Inventions that changed our world

Can you imagine life without nylon? Or a television set? Or fast-drying latex paint? Or credit cards? Or frozen foods? Well, time was, when not one of these can't-live-without items existed, we are reminded by an exhibit called ``Milestones: 50 Years of Goods and Services'' at the Cooper-Hewitt Museum here.

The materials collected and shown here were drawn from a list of 50 categories compiled by Consumer Reports Magazine and organized to coincide with the 50th anniversary of its publisher, Consumers Union, a nonprofit organization established in 1936 to provide consumers with information and advice.

``We embarked on a search to identify the consumer phenomena -- the products, services, and ideas -- that most significantly transcended the rather everyday quality of the marketplace during the last half-century,'' explains Rhoda H. Karpatkin, executive director of Consumers Union.

Nominations of those life-transforming goods and services were sought from the union's own staff, as well as the staffs of universities and museums, and professional and business organizations. The enormous response is reflected in the more than 200 consumer goods and documents exhibited here in the context of the domestic environment.

According to exhibit coordinator Lucy Fellowes, this show presents ``the stuff of everyday life, with all its multifarious aspects of design. Everything exhibited here represents a solution to a specific problem or need, whether in products like detergents, automatic washers and dryers, and enriched bread, or in service concepts such as the G. I. Bill of Rights, pensions and social security, health insurance, or FHA mortgages.''

Most people are now so accustomed to these goods and services ingrained in our culture that they take them for granted, project researcher Jack LaFond explains. His search for artifacts and documents presented the elements of an archaeological dig and a time-capsule assembly, he says. He was impressed by all the items that have demonstrated staying power and have undergone continuing development over the decades.

These items include everything from running shoes to disposable diapers, from Scotch tape to smoke detectors, and those important transistors and compact discs.

For older visitors to the show, it is ``down memory lane'' time, a moment for nostalgia and recollections of how it was, way back when. For young viewers, it is opportunity to become aware of some of the ideas that have come to fruition in our near past.

Although some folks scorn the idea of fast food, it is one of the important 50 segments because it has, since World War II, significantly altered the way people eat. Some 48.8 million people now eat in one of the nation's 78,743 fast-food eateries on any typical day. Americans have, without doubt, embraced the whole idea of ``no-shopping, no-preparation, no-cleanup standardized dining,'' whether it is dished out by McDonald's, Wendy's, Kentucky Fried Chicken, or any of the numerous other franchise operations.
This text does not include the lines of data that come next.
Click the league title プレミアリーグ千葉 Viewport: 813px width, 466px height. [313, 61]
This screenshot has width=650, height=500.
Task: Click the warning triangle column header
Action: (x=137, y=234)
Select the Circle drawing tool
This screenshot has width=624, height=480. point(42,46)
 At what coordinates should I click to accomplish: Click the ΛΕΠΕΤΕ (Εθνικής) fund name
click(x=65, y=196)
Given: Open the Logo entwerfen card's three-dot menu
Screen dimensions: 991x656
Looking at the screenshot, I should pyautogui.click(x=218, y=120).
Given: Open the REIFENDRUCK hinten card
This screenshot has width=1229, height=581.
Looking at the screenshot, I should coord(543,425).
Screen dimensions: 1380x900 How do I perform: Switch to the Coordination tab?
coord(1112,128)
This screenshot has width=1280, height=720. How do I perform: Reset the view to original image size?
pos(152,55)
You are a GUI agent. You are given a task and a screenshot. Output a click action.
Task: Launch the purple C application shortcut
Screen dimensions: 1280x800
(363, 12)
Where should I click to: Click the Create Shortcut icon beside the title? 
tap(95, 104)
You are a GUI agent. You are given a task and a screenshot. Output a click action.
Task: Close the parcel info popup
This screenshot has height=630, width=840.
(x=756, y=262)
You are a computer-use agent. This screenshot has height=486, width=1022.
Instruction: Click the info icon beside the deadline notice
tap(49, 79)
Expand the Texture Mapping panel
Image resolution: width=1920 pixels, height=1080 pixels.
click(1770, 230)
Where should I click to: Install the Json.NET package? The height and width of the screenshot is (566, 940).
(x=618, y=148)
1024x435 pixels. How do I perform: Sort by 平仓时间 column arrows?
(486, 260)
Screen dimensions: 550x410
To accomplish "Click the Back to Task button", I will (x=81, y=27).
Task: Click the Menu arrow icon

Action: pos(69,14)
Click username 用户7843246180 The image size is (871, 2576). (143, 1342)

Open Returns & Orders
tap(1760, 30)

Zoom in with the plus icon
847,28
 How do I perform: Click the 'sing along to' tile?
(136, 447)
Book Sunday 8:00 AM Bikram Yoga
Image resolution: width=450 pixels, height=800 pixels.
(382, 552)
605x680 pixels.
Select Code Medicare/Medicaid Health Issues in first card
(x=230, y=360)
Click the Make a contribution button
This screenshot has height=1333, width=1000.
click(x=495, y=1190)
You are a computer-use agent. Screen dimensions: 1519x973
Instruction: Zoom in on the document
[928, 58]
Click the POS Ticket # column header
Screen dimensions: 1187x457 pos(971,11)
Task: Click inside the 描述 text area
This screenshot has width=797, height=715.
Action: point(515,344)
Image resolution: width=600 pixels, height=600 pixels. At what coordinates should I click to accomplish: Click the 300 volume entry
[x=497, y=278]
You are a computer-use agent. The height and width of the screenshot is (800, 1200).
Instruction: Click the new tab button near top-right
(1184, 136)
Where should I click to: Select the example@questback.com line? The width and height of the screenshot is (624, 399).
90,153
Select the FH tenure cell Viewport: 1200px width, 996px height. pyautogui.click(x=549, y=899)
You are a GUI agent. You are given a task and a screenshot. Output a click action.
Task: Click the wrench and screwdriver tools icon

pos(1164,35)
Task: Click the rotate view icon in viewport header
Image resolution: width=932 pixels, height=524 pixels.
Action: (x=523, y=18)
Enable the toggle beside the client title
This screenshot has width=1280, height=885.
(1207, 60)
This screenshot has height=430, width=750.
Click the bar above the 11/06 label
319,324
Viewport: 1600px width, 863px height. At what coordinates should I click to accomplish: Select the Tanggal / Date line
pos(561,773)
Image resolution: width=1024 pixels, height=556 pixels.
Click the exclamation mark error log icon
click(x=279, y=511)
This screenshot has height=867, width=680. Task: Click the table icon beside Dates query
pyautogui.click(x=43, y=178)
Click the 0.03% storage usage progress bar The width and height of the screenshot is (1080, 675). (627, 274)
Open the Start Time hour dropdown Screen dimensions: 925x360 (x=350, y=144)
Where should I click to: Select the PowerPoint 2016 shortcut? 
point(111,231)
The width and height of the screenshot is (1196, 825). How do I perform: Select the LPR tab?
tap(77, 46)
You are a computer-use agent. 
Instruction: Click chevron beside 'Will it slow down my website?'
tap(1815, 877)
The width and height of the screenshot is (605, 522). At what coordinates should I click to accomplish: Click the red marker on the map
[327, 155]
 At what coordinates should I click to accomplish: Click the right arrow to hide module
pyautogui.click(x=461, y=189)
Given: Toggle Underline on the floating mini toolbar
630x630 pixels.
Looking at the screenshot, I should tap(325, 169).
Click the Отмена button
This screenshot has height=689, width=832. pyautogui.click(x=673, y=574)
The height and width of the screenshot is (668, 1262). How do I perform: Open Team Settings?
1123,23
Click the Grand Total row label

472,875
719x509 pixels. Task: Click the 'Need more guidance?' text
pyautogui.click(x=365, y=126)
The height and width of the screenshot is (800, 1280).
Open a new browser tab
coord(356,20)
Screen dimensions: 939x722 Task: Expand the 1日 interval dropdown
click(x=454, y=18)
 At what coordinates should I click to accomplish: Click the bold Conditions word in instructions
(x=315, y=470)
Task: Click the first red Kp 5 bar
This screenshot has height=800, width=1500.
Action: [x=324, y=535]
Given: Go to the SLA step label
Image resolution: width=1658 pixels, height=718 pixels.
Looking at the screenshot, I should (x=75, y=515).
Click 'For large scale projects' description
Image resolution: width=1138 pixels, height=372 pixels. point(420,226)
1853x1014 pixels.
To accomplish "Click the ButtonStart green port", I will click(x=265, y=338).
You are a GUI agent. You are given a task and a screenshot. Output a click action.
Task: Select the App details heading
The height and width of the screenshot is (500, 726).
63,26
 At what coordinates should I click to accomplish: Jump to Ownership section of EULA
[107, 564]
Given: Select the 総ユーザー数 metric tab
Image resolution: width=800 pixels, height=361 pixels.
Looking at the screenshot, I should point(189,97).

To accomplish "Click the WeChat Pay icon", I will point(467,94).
Paperback books earned their own category, because they have helped popularize reading in America and have managed over the years to gain respectability as well as popularity. They cost 25 cents apiece when they first hit the market. Today, their average cost is about $3.41, and last year more than than a quarter of a million paperback titles were in print. The first paperback to hit a million in sales was Dale Carnegie's ``How to Win Friends and Influence People,'' published in 1936.

Dr. Benjamin Spock and his baby and child-care books also rate their own category, since many parents relied on his guidance in raising babies, and profited from his advice to ``respect your child, and ask for respect from your child in return.''

Shopping centers and malls that have flourished in the last half century rate special significance, not only because of their convenience, but also because they've changed the face of cities and towns and countrysides. The nation's 26,200 shopping centers are said to have accounted for 45 percent of all the nation's retail sales in 1985. They have also encouraged the growth of suburbia, a social phenomenon of America in the postwar years which is itself one of the 50 categories.

Innovative automobiles, such as the Nash 600 of 1941, the Volkswagen Beetle of 1951, and the Plymouth Voyager of 1984, are cited for their design and engineering influence on the entire automotive industry. Seat belts and automatic transmissions rate their own separate places. Other items represented include home goods that we think we couldn't live without: air conditioners, power lawn mowers, washers and dryers, refrigerator/freezers, and personal computers.

The exhibition may be seen through Jan. 4, in the Design Gallery of the Cooper-Hewitt Museum, the Smithsonian Institution's National Museum of Design, at 2 East 91st Street in New York.